O estupro, expressão e afirmação de relações de poder entre senhor e escravo, não constitui fenômeno exclusivamente latino: foi uma realidade sistêmica também nos tempos coloniais dos Estados Unidos. Maulana Ron Karenga observa que
o estupro não era simplismente um ato sexual e pessoal contra a mulher negra, mas um contínuo terrorismo para dar lições concretas, para demonstrar a vulnerabilidade da mulher negra, a impotência do homem negro, e assim, a vulnerabiliade e a impotência da comunidade negra como um todo.

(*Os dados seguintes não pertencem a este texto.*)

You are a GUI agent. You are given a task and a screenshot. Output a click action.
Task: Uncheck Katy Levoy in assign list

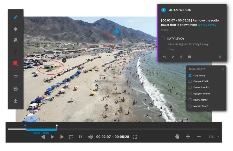coord(190,76)
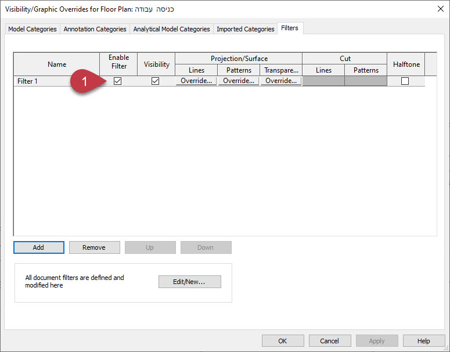Switch to the Annotation Categories tab
450x352 pixels.
pos(95,29)
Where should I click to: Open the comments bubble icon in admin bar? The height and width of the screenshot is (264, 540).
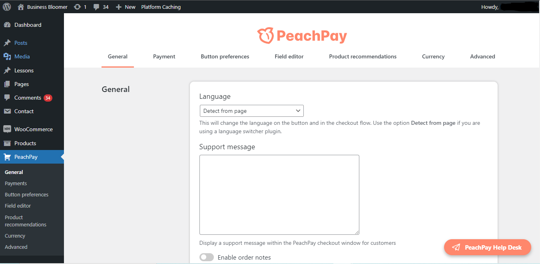click(x=96, y=7)
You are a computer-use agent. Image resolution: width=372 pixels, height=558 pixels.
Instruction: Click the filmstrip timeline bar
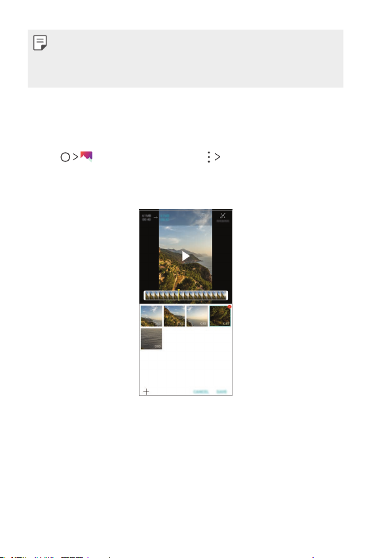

A sociedade patriarcal brasileira, e seus expoentes acadêmicos, da mesma forma que os do mundo hispano-americano, no entanto conseguiram edificar uma mistificação do estupro, infelizmente eficaz, que o apresenta como símbolo de relações raciais harmoniosas. Pierre Verger, por exemplo, nos informa loquazmente que os meninos brancos filhos do senhor,
experimentavam sua iniciação sexual com as garotas de cor tralhando na casa grande ou nos canaviais, assim infundindo elementos de atração sexual e compreensão com o que se escolheu chamar de pessoas e raças diferentes.
Se Verger "escolheu" chamar as mulheres africanas de "pessoas de outra raça", elas não tiveram a oportunidade de se manifestar nesse sentido quando foram arrancadas da sua terra natal, trazidas à força para terras alheias, e vitimadas pela agressão sexual do opressor, tudo isso sob a justificação de que pertenciam a uma "raça inferior". Com essa declaração, Verger exemplifica a idéia do estupro como sintoma de uma relação saudável e feliz entre os seres humanos. Esse conceito se baseia, evidentemente, no preceito básico das sociedades patriarcais, de que "as mulheres gostam da coisa, de qualquer maneira que venha", racionalização milenar da violência sexual como instrumento e sintoma de dominação.(...)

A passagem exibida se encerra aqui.